## EXERCISE
Could you copy every entry exactly, dropping the pictures?
■ ■ ■ ■ ■
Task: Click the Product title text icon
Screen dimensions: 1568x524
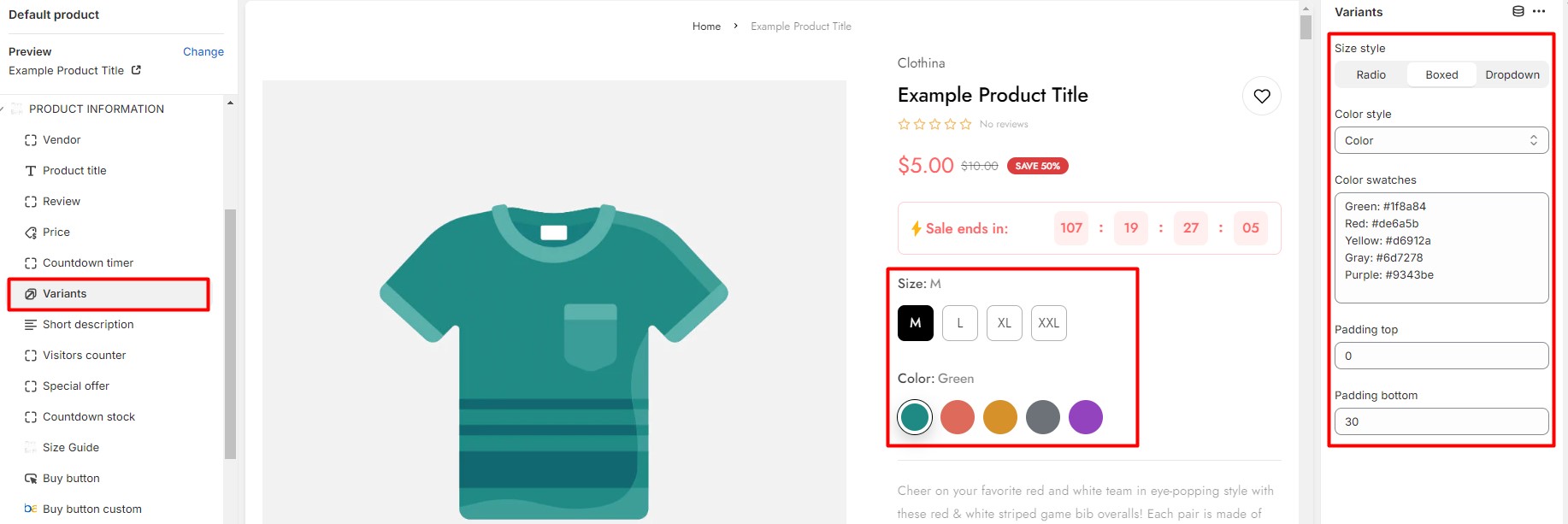Action: pos(31,171)
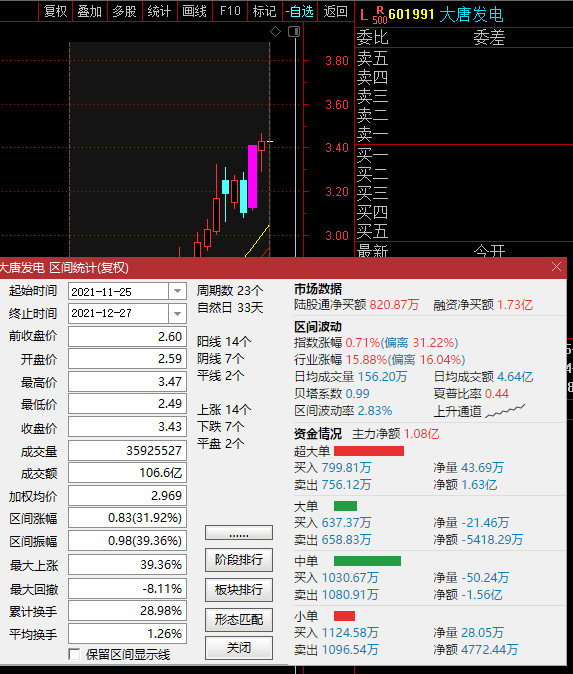The height and width of the screenshot is (674, 573).
Task: Open the F10 info menu item
Action: tap(230, 11)
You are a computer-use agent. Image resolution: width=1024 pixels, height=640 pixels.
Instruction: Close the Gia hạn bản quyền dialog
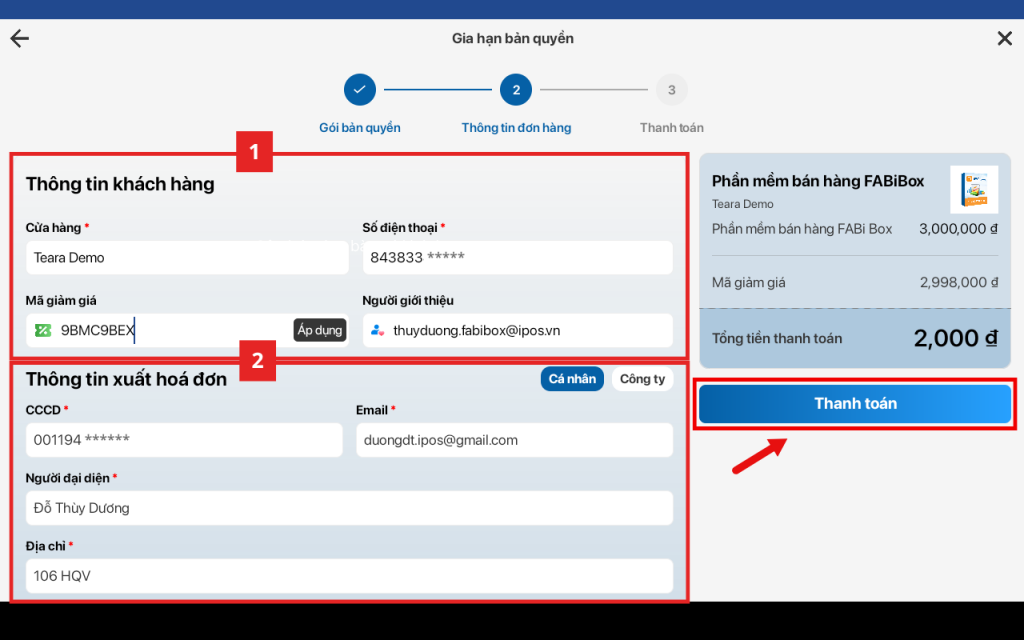[x=1004, y=39]
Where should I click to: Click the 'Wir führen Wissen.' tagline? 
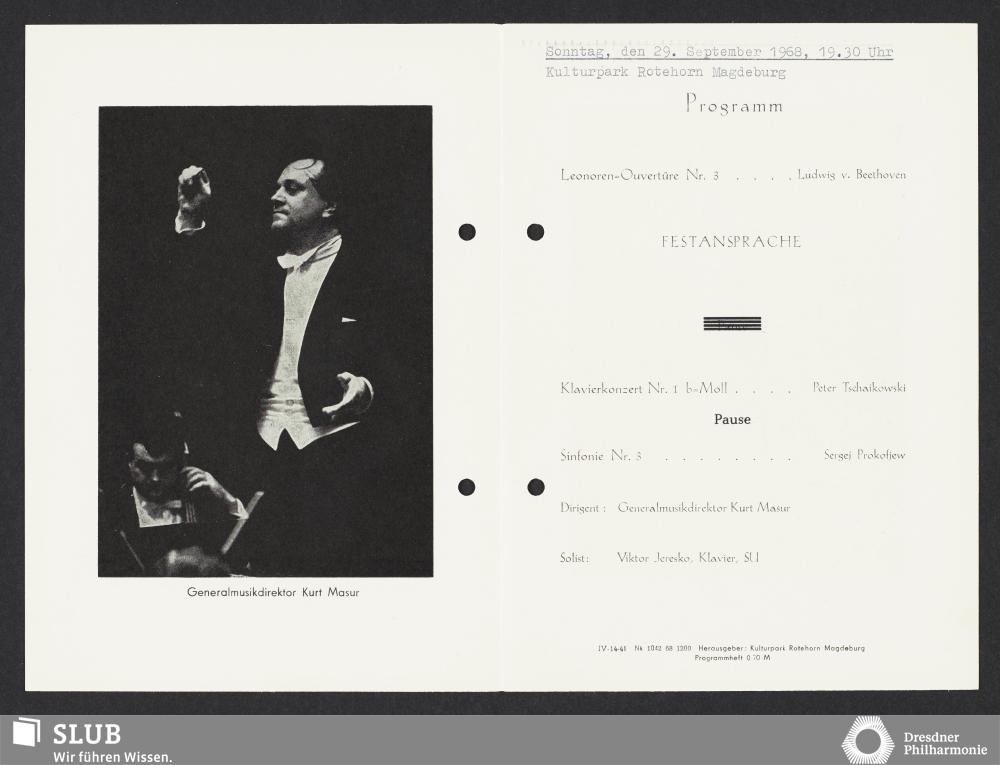[112, 756]
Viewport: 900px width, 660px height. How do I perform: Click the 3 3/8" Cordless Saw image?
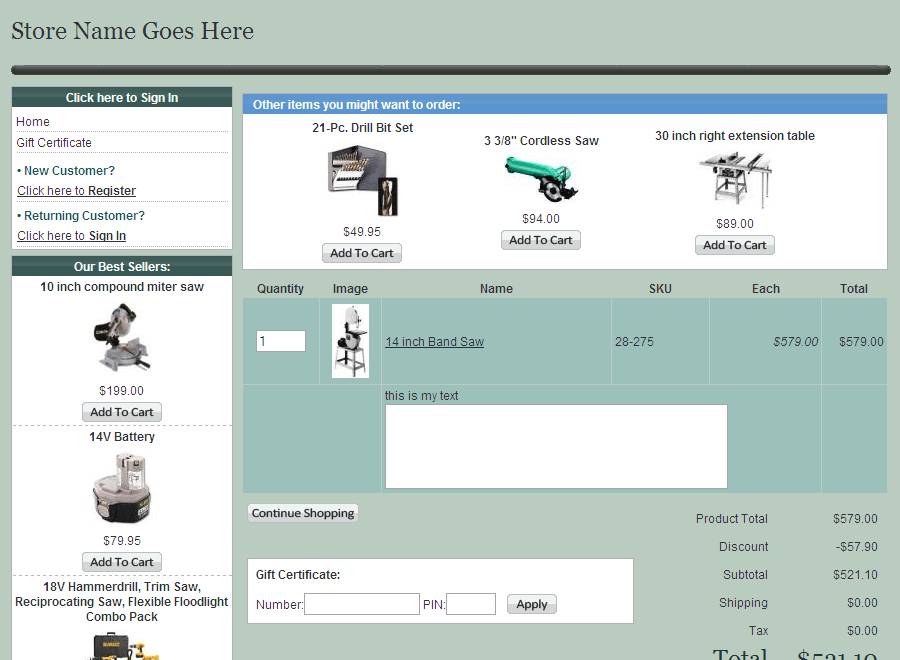click(541, 178)
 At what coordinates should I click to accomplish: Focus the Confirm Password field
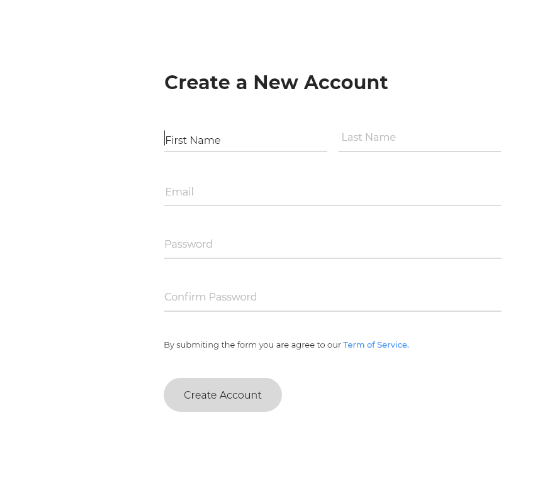coord(333,298)
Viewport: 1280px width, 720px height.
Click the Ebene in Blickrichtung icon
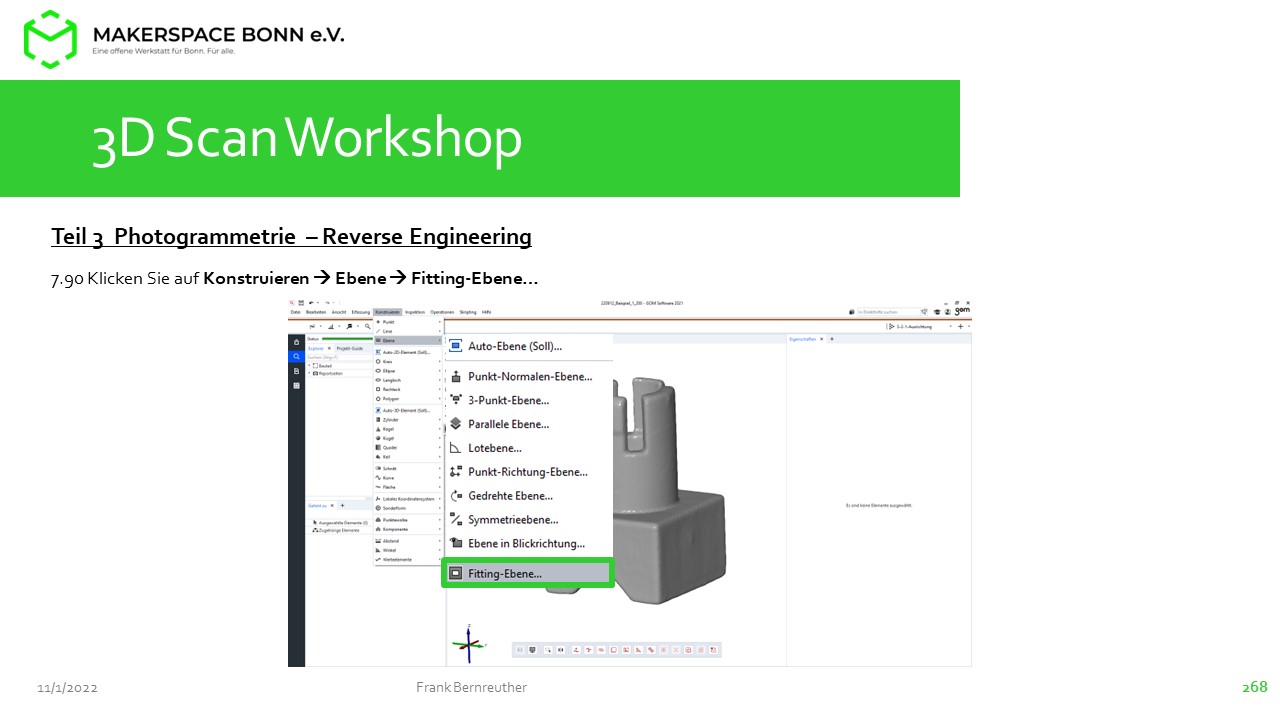tap(456, 544)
■ ■ ■ ■ ■
## RESULT BELOW
Task: Click the Product title text icon
Screen dimensions: 1568x524
Action: pos(31,171)
The height and width of the screenshot is (674, 573).
Task: Open the F10 info menu item
Action: tap(230, 11)
You are a computer-use agent. Image resolution: width=1024 pixels, height=640 pixels.
Instruction: Close the Gia hạn bản quyền dialog
[x=1004, y=39]
Where should I click to: Click the 'Wir führen Wissen.' tagline? 
[112, 756]
Viewport: 900px width, 660px height. How do I perform: Click the 3 3/8" Cordless Saw image?
click(541, 178)
 At what coordinates should I click to accomplish: Focus the Confirm Password field
coord(333,298)
Viewport: 1280px width, 720px height.
Click the Ebene in Blickrichtung icon
tap(456, 544)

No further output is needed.